Matilde volvió pronto con una macetita de espliego envuelta en una bolsa de supermercado:

-Aquí tienes. ¿Esta bien esta?. –Pregunto Matilde mientras abría la bolsa para mostrar a Clara la planta.

-Si. Esta es perfecta. Muchas gracias. –Contestó Clara.- La abuela siempre metía bolsitas de tela llenas de espliego en los armarios ¿Recuerdas?.

-Si. –respondió llorosa la mujer, mientras limpiaba sus ojos con un viejo pañuelo de rayas que había sacado del bolsillo de su delantal.-

Clara se despidió de Matilde y salió de la casa. El jardín delantero desprendía un agradable olor a tierra mojada. Sintió frio. “Demasiado frio para estar en otoño” –pensó-. Cerró el cuello de su gabardina y subió al taxi con la pequeña maceta en la mano. El aroma del espliego se extendió rápidamente por el interior del coche. El taxista, un hombre de unos sesenta años, de aspecto bonachón y cara regordeta, la miraba a través del espejo interior mientras le decía:

-Ese olor me recuerda a mi infancia. Usted es muy joven y seguramente no lo ha vivido pero, cuando yo era niño, mi madre colocaba bolsitas con espliego en cualquier sitio que hubiera ropa. Es más, lo quemaba en el brasero para perfumar la casa.

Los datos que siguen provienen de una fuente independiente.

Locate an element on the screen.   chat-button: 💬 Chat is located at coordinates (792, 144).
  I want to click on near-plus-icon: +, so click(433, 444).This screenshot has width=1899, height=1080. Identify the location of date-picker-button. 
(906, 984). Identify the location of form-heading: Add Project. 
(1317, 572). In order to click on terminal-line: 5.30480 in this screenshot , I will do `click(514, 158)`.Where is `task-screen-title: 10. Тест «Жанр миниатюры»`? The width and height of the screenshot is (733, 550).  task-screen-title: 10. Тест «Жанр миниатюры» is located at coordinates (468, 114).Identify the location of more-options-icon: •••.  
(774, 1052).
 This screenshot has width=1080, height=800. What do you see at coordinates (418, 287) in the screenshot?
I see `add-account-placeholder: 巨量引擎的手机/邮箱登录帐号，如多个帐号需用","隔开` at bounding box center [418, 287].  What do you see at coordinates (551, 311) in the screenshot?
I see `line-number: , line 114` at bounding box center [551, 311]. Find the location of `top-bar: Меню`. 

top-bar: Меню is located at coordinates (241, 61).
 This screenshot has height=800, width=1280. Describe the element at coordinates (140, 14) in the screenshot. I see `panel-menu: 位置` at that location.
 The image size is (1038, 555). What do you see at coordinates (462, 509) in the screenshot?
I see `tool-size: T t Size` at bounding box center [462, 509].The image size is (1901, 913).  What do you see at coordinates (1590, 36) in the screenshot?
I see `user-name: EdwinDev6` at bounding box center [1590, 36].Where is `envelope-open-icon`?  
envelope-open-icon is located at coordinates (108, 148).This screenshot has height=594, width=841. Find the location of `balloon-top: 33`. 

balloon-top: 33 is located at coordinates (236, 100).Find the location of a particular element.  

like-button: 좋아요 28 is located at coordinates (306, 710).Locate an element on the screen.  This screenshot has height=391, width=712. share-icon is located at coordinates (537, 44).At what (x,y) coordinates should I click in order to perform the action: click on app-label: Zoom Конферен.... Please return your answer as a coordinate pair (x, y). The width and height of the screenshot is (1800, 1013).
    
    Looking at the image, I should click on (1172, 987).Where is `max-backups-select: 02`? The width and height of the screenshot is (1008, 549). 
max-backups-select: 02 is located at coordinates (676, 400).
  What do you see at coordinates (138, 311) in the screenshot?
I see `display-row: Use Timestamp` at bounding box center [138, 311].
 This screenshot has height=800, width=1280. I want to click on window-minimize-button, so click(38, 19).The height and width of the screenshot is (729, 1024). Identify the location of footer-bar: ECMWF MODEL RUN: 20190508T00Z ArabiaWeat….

-Si, es una planta muy aromática. -Contestó Clara intentando ser agradable.

Estaba muy cansada. Apoyo la cabeza en el cristal de la ventanilla y cerró los ojos para pensar: “Apenas conocí a mi madre pero también crecí con el olor del espliego. Los olores nos invitan a recorrer el camino de nuestros recuerdos, pasear por lo vivido. A veces sentir un olor es revivir una historia, volver a sentir …viajar al pasado ”.

Aspiró de nuevo el aroma y sonrió mientras pensaba en Jaime, su ex marido: “la verdad es que no me vendría mal un abrazo”.